• DIRECTION: Copy the passage of the Mexico travel journal below, starting with "Saturday was spent" and going on through "hit the Yucatan.".

Saturday was spent making our way to Campeche. Though only 6hours away, the buses didn´t leave til midnight. So instead we went halfway to Villahermosa and spent the afternoon in the local zoo, getting to see jaguars which are very sacred to ancient Mexican culture and then caught the night bus to Campeche. Because it wasn´t too far away we got in about 4am. Chanced our arm and got a taxi to a nearby hostel. Luckily they had space and got some sleep. Campeche is beside the sea and even still, the humidity is really high here. So not doing very much today. Plan is to head off tomorrow and hit the Yucatan.

Monday, September 15, 2008

From Oaxoca to Puerto Escondido


Last week sometime (can´t remember days anymore!) we left Mexico city and made our way further south to Oaxoca city. City full of churches mainly, we just spent a couple of days there. There is alot of poverty there and loads of vendors selling everything. After awhile you can get complacent and just brush them off with a polite ´No Gracias´. It gets really hot during the day and one of days we went into shop to get some drinks and there behind the counter, a mother was washing her newborn daughter in a bucket. When she saw us she just wrapped up the baby in a towel and started to serve us, the baby was tiny and couldn´t have been more than a couple of days old- no such thing as maternity leave here! We continued one to a shaded tree in one of the many squares to cool off. When we left we unknowingly left behind our shopping from the market earlier that day. We only realised it a couple of hours later and when we went back of course it was gone. But it turned out a local artist selling his art in the square had found it and was keeping it for us. We were given directions to where he was teaching an art class and when we found him he had our things- we left Oaxoca the next day with a very good vibe for the city.

• SUPPLIED ENTRIES:
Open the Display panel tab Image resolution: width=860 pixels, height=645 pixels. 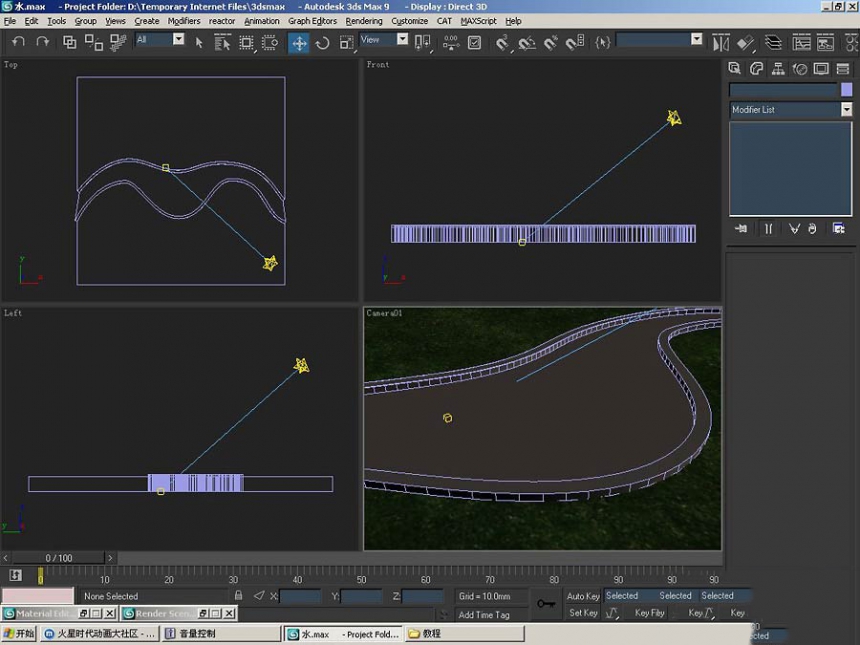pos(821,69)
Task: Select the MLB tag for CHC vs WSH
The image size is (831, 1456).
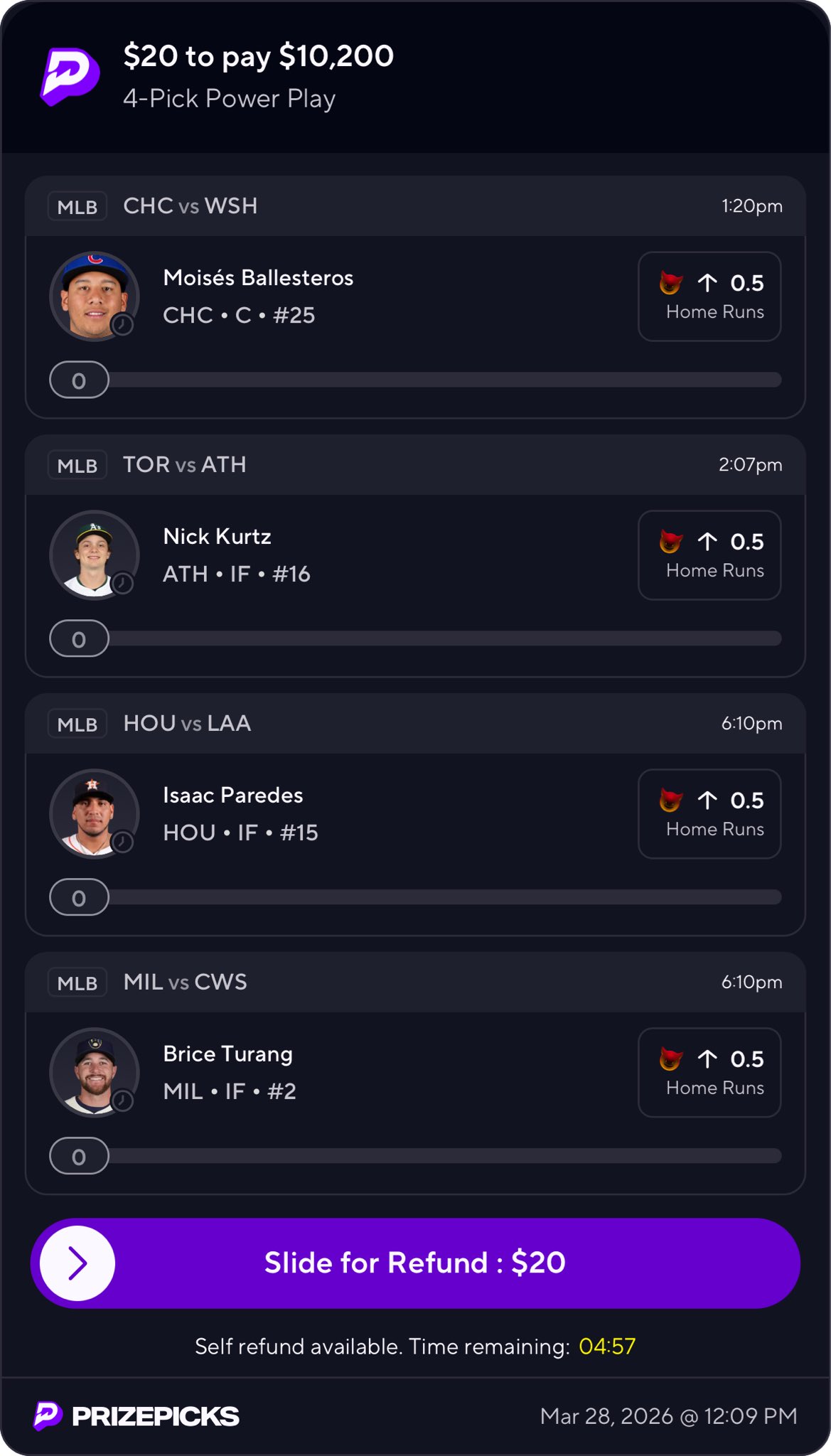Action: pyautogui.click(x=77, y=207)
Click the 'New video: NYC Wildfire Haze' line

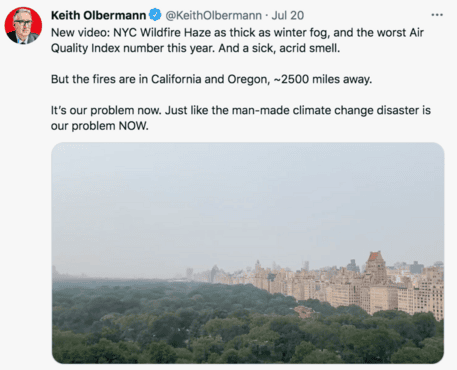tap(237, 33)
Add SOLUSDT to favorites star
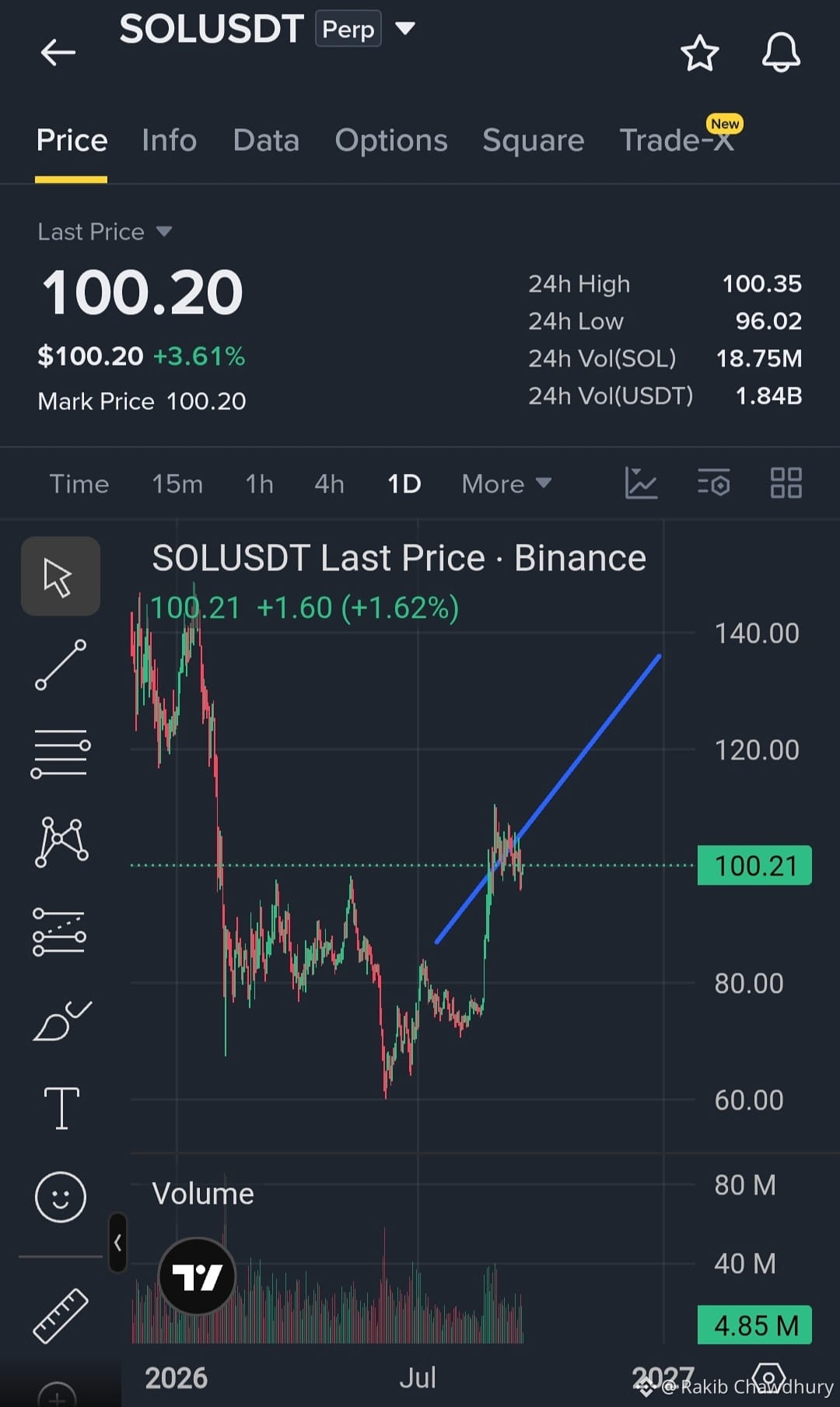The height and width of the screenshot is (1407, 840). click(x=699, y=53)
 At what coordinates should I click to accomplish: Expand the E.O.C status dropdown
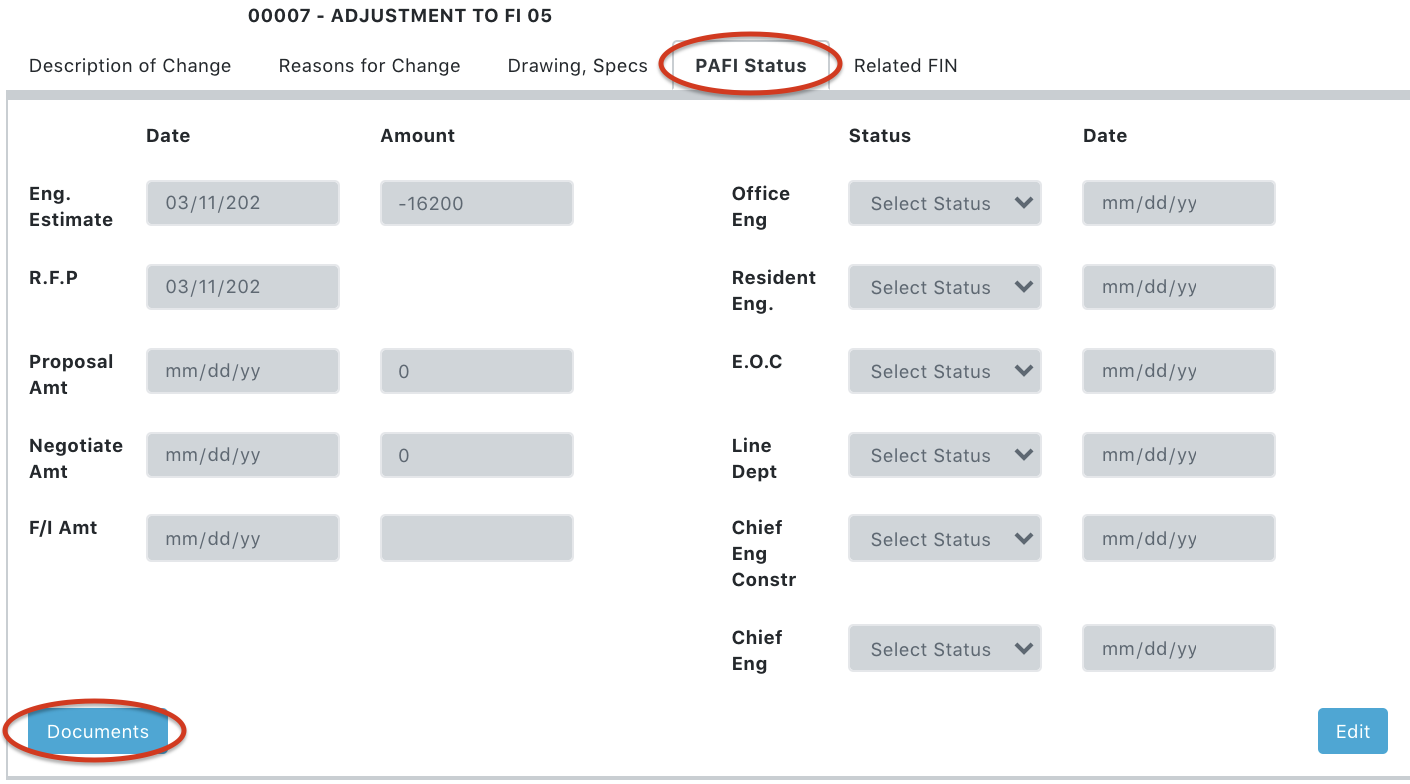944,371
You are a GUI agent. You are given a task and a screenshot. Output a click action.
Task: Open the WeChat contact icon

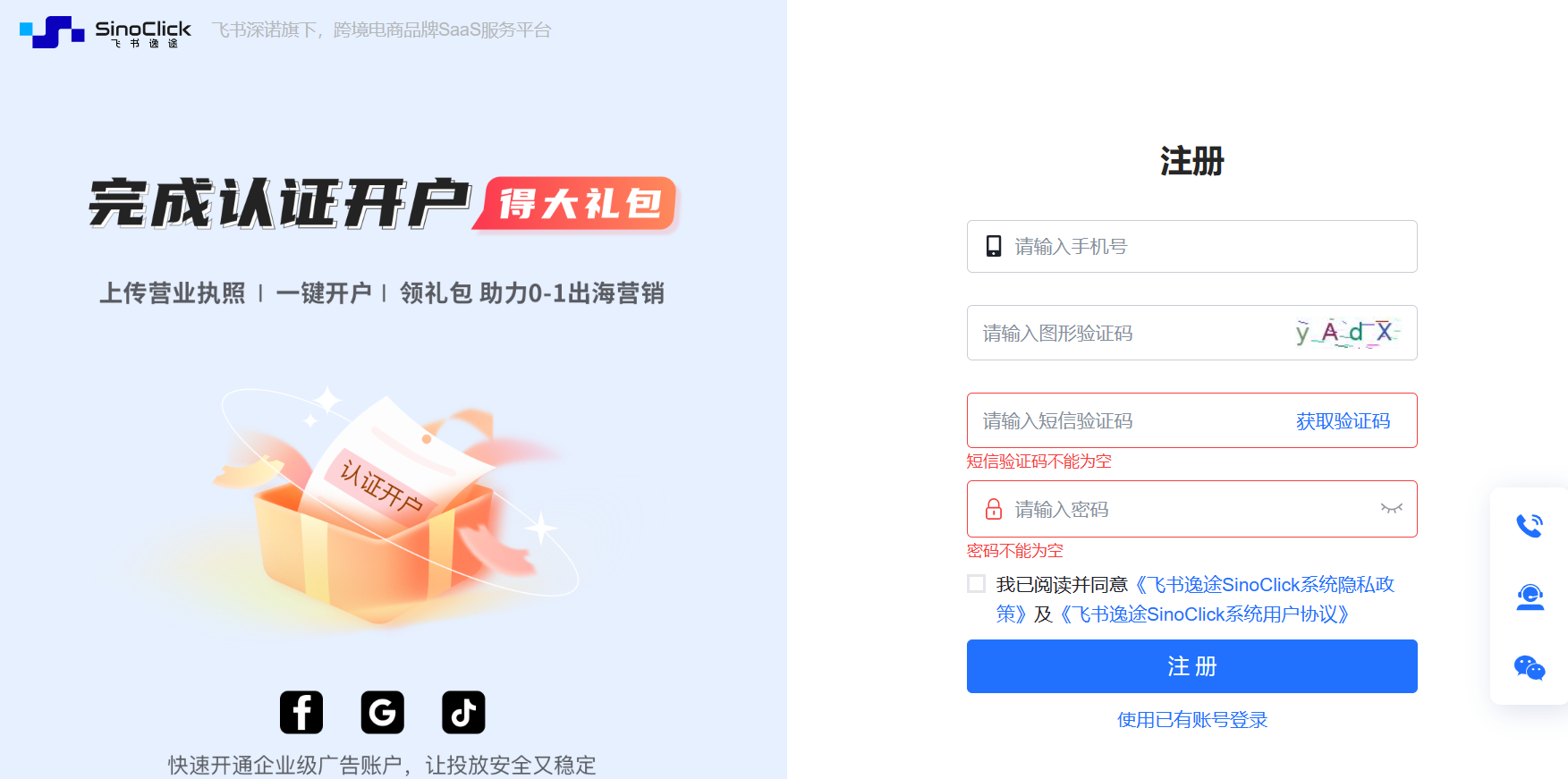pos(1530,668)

• IN RESPONSE:
Saturday was spent making our way to Campeche. Though only 6hours away, the buses didn´t leave til midnight. So instead we went halfway to Villahermosa and spent the afternoon in the local zoo, getting to see jaguars which are very sacred to ancient Mexican culture and then caught the night bus to Campeche. Because it wasn´t too far away we got in about 4am. Chanced our arm and got a taxi to a nearby hostel. Luckily they had space and got some sleep. Campeche is beside the sea and even still, the humidity is really high here. So not doing very much today. Plan is to head off tomorrow and hit the Yucatan.